This is another Katrina essay. I could tell you about five and a half feet of water and the smell of mold seeping through industrial gas masks. I could tell you about the bleed of a lifetime of photographs and journals into one big smear. Of sopping wet furniture and rusted appliances piled as high as the house's gutter. I could tell you about sweat and snotty tears and peeing in my neighbor's backyard when we were cleaning out our house. I could tell you about how my eighty-something-year-old neighbor had to be taken out of his house by boat and then airlifted out of the neighborhood; or I could tell you how he died a few months later—of old age or grief or some combination of the two. I could catalogue for you what was saved from my childhood home (the home my parents lived in and had just paid off before the storm) and what had to be thrown away. I could tell you of the following summer, sitting in the attic of the shelled-out house in 100-degree heat sorting through boxes and boxes of childhood drawings and decorations and books and papers, and, at some point, exhaustedly surrendering whatever was left. But you've heard that story before. Not from me, maybe. But you've heard it.

You've seen the overhead shots of a city immersed. You've seen the pictures of yellow and green and blue mold moving out in concentric circles. I want to talk about what the storm left in its wake. I want to talk about what it means to try to repair the irreparable, about how sometimes a place is never the same and how pretending it is creates an act of incessant denial, an erasure of what was lost and what could have been.

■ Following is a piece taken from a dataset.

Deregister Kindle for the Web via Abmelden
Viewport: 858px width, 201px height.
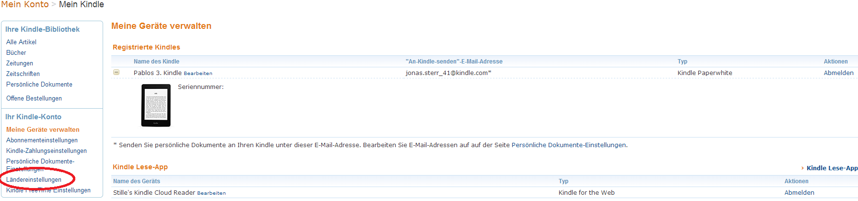click(799, 193)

The day I found out my hometown had flooded, I was working in San Francisco's Tenderloin neighborhood, a place well-known for tragedies. In August 2004, I had moved from New Orleans to San Francisco and begun working at a social service nonprofit. A naive 25-year-old, I faced a kind of suffering I had never even imagined and fell into a clinical depression. Boundaries protect us from permeation; mine would not hold.

That same fall, a year before Katrina hit, my coworker, who also had ties to New Orleans, called me into to her office. She pulled up a news website that had created a graphic based on a hypothetical question: What would happen if even a Category 1 storm directly hit the city of New Orleans? She pressed play and we began to watch the animated city flood with light blue, the color filling the space like a soup bowl. Holy shit, I said. I know, she said. And then we both went back to our jobs trying to raise money to support homeless and low-income San Franciscans. Because what else were we supposed to do with that scary image except try to pretend it didn't exist?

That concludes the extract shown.